CN-117150242-B - Wind field group power prediction method
Abstract
The invention provides a wind field group power prediction method, which belongs to the technical field of wind field power generation and comprises the steps of obtaining a first sample set, wherein the first sample set comprises a historical three-dimensional matrix of starting moments of different target historical time periods and actual output total power of a wind field group at a cut-off moment, taking the historical three-dimensional matrix as input, taking the actual output total power of the wind field group as output, training to obtain a power prediction model, obtaining a target three-dimensional matrix at the starting moment of a period to be predicted, inputting the target three-dimensional matrix into the power prediction model, and obtaining the wind field group prediction output total power at the cut-off moment of the period to be predicted.

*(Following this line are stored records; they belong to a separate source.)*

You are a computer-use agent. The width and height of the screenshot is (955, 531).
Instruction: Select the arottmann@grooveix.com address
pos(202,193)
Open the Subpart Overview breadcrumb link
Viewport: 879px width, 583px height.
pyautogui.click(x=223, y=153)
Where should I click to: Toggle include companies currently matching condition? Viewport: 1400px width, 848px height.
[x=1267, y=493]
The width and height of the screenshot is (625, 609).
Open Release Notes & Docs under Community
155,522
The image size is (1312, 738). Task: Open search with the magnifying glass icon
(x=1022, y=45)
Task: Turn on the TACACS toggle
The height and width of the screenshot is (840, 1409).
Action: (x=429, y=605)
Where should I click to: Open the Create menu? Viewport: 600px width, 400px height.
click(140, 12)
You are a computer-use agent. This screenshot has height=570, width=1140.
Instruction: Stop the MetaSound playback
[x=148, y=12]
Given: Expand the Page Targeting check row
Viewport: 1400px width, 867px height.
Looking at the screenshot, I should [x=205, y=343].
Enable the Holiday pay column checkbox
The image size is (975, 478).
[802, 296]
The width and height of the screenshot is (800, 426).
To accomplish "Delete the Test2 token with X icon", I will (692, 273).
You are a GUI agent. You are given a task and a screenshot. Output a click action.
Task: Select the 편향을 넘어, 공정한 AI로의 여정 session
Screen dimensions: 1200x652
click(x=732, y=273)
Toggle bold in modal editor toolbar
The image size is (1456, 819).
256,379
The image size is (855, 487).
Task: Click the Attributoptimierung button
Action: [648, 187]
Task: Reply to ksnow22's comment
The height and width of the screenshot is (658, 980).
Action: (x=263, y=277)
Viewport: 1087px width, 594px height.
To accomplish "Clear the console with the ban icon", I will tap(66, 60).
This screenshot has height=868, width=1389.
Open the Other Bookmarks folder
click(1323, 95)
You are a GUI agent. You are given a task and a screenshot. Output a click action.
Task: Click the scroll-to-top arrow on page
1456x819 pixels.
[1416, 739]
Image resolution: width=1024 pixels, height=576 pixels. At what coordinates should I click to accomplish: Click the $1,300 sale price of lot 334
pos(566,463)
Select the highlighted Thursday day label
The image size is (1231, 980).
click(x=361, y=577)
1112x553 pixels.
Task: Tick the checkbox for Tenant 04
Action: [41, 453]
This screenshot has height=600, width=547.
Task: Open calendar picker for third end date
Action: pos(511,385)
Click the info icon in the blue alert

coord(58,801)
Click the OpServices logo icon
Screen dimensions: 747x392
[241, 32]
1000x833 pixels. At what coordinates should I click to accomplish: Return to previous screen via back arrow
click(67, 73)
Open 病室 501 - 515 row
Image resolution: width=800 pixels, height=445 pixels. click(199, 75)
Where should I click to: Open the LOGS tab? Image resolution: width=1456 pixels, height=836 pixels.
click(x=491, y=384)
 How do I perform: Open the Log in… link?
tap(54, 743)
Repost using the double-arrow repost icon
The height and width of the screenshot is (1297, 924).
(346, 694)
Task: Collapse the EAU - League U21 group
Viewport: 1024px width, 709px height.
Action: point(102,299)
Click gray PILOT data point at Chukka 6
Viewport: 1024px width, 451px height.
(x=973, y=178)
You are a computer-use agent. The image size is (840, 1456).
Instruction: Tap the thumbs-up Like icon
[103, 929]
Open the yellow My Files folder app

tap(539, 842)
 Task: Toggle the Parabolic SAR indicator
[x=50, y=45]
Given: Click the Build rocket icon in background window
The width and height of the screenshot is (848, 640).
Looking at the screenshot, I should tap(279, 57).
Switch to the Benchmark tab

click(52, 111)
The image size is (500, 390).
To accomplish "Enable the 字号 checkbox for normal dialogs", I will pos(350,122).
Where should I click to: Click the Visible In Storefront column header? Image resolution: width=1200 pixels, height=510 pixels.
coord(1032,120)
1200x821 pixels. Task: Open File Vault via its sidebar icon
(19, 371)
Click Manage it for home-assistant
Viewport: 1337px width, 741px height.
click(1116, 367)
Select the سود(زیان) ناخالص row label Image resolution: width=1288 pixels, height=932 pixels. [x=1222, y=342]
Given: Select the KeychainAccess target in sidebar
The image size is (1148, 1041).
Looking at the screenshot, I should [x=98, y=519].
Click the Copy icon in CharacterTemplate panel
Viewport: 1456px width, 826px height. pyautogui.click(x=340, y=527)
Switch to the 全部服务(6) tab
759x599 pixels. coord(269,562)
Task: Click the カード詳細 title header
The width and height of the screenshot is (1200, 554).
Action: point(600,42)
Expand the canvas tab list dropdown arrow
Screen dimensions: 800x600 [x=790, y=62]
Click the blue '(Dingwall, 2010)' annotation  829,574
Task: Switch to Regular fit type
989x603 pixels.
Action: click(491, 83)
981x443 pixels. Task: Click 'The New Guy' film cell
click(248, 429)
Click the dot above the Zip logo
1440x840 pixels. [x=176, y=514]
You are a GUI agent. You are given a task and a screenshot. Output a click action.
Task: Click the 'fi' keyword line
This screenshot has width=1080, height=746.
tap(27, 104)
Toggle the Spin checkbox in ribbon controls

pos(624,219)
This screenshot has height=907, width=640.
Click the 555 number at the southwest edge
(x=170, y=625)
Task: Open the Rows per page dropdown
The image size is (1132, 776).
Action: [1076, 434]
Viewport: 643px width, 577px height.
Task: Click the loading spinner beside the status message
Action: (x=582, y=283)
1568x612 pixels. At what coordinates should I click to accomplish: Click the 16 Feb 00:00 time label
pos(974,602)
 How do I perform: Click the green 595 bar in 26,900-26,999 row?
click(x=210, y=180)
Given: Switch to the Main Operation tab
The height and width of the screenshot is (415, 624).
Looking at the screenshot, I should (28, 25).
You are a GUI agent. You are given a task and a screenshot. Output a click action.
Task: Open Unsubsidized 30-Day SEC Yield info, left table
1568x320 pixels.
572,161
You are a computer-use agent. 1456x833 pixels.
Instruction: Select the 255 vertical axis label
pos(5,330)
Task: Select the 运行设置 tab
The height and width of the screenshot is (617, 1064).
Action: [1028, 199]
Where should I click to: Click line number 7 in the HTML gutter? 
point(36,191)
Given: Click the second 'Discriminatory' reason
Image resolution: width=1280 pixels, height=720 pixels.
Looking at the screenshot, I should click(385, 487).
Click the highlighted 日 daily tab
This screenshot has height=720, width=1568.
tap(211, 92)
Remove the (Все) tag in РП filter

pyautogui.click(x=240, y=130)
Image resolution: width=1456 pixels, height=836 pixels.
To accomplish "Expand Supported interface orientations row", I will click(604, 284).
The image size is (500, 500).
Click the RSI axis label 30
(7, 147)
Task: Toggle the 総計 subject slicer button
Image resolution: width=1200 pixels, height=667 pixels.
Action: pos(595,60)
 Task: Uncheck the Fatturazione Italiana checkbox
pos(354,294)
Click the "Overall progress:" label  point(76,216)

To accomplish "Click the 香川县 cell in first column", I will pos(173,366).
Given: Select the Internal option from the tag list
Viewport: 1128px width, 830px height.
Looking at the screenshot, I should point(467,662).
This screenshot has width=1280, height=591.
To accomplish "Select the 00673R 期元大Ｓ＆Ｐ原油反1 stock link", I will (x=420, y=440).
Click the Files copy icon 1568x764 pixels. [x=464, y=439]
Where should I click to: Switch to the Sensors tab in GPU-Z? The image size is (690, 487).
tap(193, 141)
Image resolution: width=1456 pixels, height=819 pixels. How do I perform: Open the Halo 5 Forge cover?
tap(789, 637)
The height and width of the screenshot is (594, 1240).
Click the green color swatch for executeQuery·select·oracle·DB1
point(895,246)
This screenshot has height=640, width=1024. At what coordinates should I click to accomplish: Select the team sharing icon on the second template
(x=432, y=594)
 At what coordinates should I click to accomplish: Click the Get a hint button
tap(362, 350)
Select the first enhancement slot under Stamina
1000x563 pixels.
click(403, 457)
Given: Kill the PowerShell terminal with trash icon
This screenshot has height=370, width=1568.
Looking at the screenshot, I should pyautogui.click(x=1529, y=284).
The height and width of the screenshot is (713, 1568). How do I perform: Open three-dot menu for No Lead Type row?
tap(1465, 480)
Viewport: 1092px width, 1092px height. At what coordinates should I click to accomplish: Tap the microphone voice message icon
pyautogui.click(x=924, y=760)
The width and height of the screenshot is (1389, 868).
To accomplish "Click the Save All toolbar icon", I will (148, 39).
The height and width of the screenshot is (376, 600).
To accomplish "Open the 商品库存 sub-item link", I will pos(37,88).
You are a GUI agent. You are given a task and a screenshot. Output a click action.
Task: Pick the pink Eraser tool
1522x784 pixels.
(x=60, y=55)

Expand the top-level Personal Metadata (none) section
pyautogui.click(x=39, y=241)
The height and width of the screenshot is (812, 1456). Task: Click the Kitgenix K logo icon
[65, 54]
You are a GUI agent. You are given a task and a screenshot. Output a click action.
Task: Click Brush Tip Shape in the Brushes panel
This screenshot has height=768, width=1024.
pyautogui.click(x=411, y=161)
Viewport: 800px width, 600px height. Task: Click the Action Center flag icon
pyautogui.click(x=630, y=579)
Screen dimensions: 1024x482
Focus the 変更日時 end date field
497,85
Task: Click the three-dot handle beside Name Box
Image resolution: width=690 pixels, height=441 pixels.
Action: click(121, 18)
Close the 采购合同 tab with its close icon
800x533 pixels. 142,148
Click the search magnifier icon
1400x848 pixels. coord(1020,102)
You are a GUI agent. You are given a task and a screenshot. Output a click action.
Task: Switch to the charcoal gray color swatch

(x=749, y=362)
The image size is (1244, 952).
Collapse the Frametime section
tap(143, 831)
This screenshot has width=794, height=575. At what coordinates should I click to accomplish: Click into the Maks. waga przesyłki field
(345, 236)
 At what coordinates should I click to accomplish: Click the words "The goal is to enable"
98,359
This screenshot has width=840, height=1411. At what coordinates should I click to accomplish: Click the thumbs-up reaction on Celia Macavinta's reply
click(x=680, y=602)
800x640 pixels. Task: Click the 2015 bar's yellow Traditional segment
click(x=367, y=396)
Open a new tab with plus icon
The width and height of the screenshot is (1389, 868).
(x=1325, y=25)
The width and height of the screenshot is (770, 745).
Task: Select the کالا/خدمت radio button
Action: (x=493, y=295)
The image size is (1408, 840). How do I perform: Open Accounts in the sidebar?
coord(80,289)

According to the method, a power prediction model is trained through previous data, the model can predict the power change of the current period based on the influence of parameters on the output power of the wind field group in a short period, the parameter value of the deadline of the current period is input, the prediction value can provide control guidance, and dynamic decisions are timely made through a wind field control end to ensure stable output of wind energy.
Inventors
- OUYANG HENG
- WANG HAOYANG
- HAN XU
- DUAN SHUYONG
Assignees
- 河北工业大学
Dates
- Publication Date
- 20260505
- Application Date
- 20230915
Claims (9)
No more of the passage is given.